Josh's background in supply chains and start-ups, as well as his blockchain research, prompted him to speculate on how to make it possible to securely get external data on-chain.
As a result, Josh and his team devised a novel cross-chain interoperability approach that is both secure (using innovative cryptography) and fast (with a finality time of 3-5 seconds).
[0:46] Background on SupraOracles and what Josh believes was the missing market gap that inspired them to build what they are building.
[4:08] Josh explains how SupraOracles would solve a couple of exploits that occurred during the early days of DeFi summer.
[8:46] Piers’ first example of betting on the future price of Bitcoin and how SupraOracles would solve the issue of a faulty data source
[14:19] Is SupraOracles performing all of the integration point calculations and then pushing the aggregated data to the ledger?
[16:10] How does data get from an off-ledger state to an on-ledger state if anyone can submit it?
[17:22] Do you have to be integrated into all of the data sources or a subset of the data sources to run a SupraOracles node?
[20:04] How does the SupraOracles network's consensus-based answer get from SupraOracles to another network?
[24:13] Piers' second example of Ethereum cross-chain communication and how the SupraOracles node network is aware of Ethereum events. How is data transferred from the SupraOracles network to Ethereum?

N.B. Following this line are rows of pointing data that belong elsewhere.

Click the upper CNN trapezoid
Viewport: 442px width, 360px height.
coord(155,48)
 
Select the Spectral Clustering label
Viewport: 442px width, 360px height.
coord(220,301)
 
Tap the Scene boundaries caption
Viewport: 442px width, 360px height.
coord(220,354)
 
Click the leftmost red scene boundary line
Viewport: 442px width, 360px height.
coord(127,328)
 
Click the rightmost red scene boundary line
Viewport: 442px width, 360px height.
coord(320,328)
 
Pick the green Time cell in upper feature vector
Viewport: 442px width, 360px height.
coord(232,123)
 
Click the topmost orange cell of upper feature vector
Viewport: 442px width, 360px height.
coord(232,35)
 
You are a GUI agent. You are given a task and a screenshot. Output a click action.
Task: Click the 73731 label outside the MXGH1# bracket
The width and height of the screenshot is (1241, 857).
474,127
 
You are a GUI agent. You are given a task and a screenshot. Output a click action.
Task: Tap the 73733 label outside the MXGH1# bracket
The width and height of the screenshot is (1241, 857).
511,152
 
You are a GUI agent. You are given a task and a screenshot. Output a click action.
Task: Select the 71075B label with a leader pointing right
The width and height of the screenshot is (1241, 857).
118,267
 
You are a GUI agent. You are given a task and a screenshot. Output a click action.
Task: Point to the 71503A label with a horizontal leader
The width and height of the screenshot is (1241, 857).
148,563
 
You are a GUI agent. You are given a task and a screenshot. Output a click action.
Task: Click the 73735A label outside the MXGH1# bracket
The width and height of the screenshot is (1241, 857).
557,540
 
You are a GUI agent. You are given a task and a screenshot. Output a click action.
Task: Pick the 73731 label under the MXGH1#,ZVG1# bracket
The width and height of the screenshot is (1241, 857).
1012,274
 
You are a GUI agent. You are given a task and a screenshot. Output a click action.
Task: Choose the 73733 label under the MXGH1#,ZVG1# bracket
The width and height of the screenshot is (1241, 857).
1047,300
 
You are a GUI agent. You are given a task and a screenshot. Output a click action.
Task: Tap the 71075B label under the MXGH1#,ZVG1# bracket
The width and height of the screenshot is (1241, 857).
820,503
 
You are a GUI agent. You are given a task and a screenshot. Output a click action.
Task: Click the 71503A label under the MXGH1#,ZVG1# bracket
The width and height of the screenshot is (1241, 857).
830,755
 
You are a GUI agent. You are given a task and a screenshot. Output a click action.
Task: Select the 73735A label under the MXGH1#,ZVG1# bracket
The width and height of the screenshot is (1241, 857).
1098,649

[28:58] Who is responsible for paying the transaction fee?
[31:47] Oracles frequently appear to suffer from the tragedy of the commons, as once data is on-ledger, anyone can access and use it. But who pays for that data to be on Ledger in the first place? How does Josh see this changing over time, as it shifts from one interested party to many interested parties paying for data?
[35:25] How can nodes collectively report incorrect information without malicious intent? In what way does SupraOracles prevent that?
[38:18] In the event of a flash loan attack/on-ledger oracle manipulation, how can SupraOracles help?